Намерения Робба были двояки: во-первых, поймать Оппенгеймера на нестыковках с письменными материалами, к которым Роберт и его адвокаты не имели доступа. Во-вторых, представить вынужденные признания Оппенгеймера таким образом, будто он управлял Лос-Аламосом по меньшей мере безответственно, а по большей мере умышленно принимал на работу коммунистов. На каждом шагу Робб стремился унизить свидетеля, нередко просто заставляя его повторять то, в чем он уже признался. «Доктор, я вижу, что на странице номер пять вашего ответа вы использовали выражение “попутчик”. Каково ваше определение попутчика, сэр?»
Оппенгеймер:
«Это – неприглядное слово, которым я однажды воспользовался во время беседы с ФБР. Под ним я понимал человека, принявшего часть открытой программы Коммунистической партии, желающего сотрудничать и поддерживать связи с коммунистами, но не состоящего в партии».Робб:
«Вы полагаете, что попутчика можно допустить к секретному военному проекту?»Оппенгеймер:
«Сегодня?»Робб:
«Да, сэр».Оппенгеймер:
«Нет».Робб:
«А в 1942 и 1943 году вы тоже так считали?»Оппенгеймер:
«И тогда, и сейчас я считаю, что судить о таких вещах надо в целом – с каким человеком ты имеешь дело. Сегодня я считаю, что связь с Коммунистической партией или роль попутчика заведомо означает пособничество врагу. Во время войны я бы решал, что из себя представляет человек, что он станет и чего не станет делать. Разумеется, роль попутчика и членство в Коммунистической партии поднимали серьезные вопросы».Робб:
«А вы сами когда-либо были попутчиком?»Оппенгеймер:
«Да, я был попутчиком».Робб:
«Когда?»Оппенгеймер:
«С конца 1936-го или начала 1937 года, потом это пошло на убыль, и я бы сказал, что был попутчиком заметно меньше после 1939 года и намного меньше после 1942 года».Готовясь к допросу, Робб просмотрел в досье ФБР множество ссылок на беседу Оппенгеймера и подполковника Бориса Паша в 1943 году. В досье говорилось, что беседа была записана. «Где находится эта запись?» – спросил Робб. ФБР вскоре предоставило грампластинки фирмы «Престо» десятилетней давности, и Робб прослушал самое первое описание Оппенгеймером инцидента с участием Шевалье. Оппенгеймер в ходе одной из бесед сказал неправду, и Робб был готов извлечь выгоду из противоречий в его показаниях. Роберт, естественно, понятия не имел о существовании записи его беседы с Пашем. Поэтому, когда речь зашла об инциденте с Шевалье, Робб владел подробностями намного лучше, чем о них мог вспомнить Оппенгеймер.

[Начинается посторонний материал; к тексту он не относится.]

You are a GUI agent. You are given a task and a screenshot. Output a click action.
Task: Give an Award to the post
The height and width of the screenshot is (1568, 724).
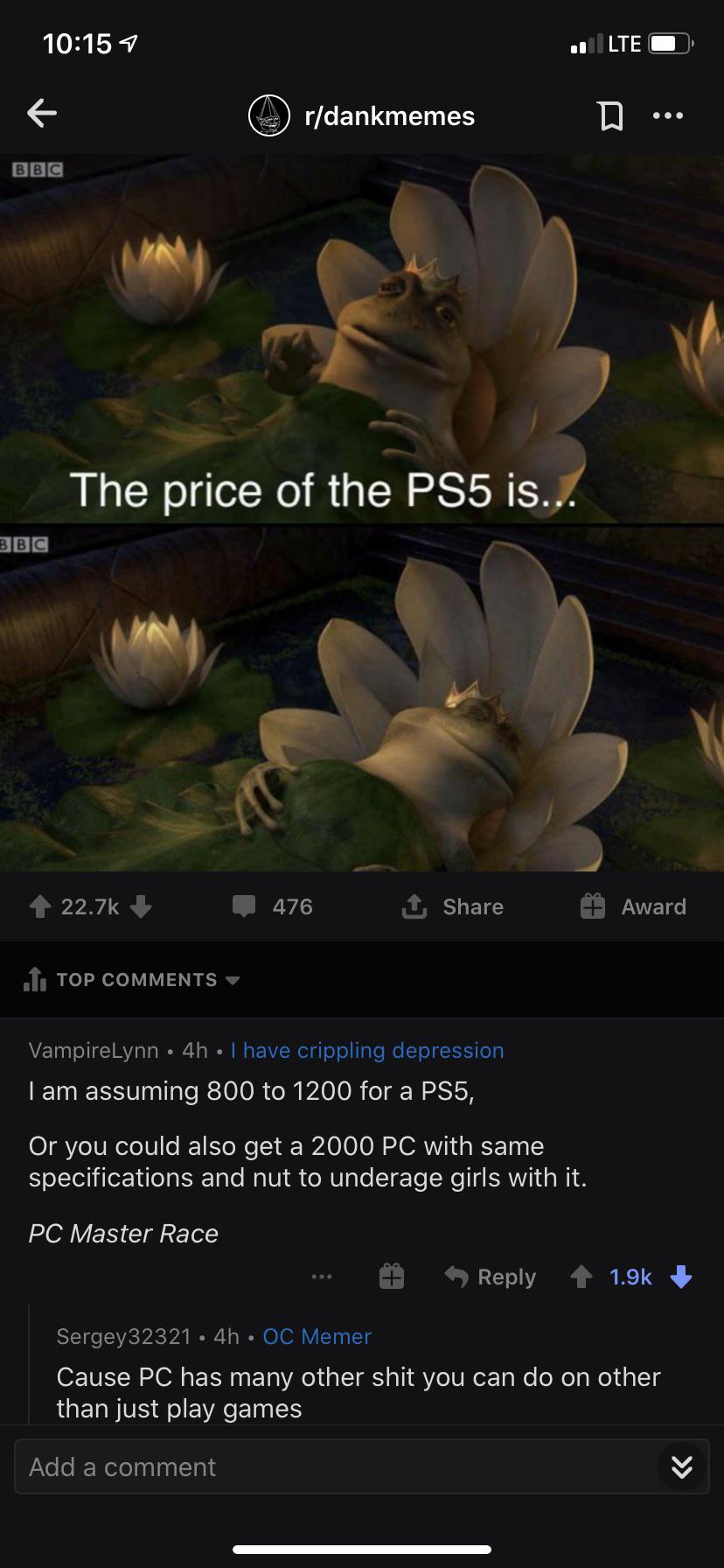[x=633, y=906]
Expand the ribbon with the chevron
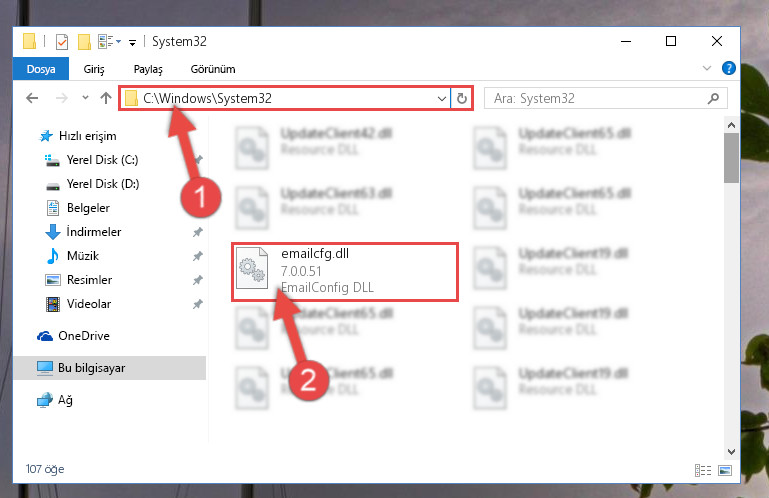Screen dimensions: 769x498 707,68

Председатель комиссии начал с напоминания о коротком собеседовании Оппенгеймера с лейтенантом Джонсоном в Беркли 25 августа 1943 года.
Оппенгеймер:
«Да, верно. Я, кажется, сказал больше, и не только то, что на Элтентона следует обратить внимание».Робб:
«Да».Оппенгеймер:
«Меня спросили, почему я это говорю. И я выдумал сказку про белого бычка».Не подав виду, что признание его удивило, Робб занялся содержанием беседы между Оппенгеймером и подполковником Пашем, которая состоялась на следующий день, 26 августа.
Робб:
«Значит, вы рассказали Пашу правду?»Оппенгеймер:
«Нет».Робб:
«Вы ему солгали?»Оппенгеймер:
«Да».Робб:
«Что из сказанного Пашу было неправдой?»Оппенгеймер:
«То, что Элтентон пытался выйти на сотрудников проекта, трех сотрудников проекта, через посредников».Несколькими минутами позже Робб спросил: «Вы сказали Пашу, что Икс [Шевалье] выходил на трех сотрудников проекта?»
Оппенгеймер:
«Я не помню, говорил ли я о трех Иксах или о том, что Икс выходил на трех человек».Робб:
«Разве вы не говорили, что Икс выходил на трех человек?»Оппенгеймер:
«Возможно».Робб:
«Зачем вы это сделали, доктор?»Оппенгеймер:
«Потому что я был идиотом».Идиотом? Почему Оппенгеймер так себя назвал? По версии Робба, Оппенгеймер находился в смятении, был загнан в угол хитрым дознавателем. После слушания Робб в интервью с репортером сгустил краски, заявив, что, произнося эти слова, Оппенгеймер «сгорбился, заламывал руки, побелел, как бумага. Мне стало не по себе. В тот вечер я сказал жене: “Я только что наблюдал самоуничтожение человека”».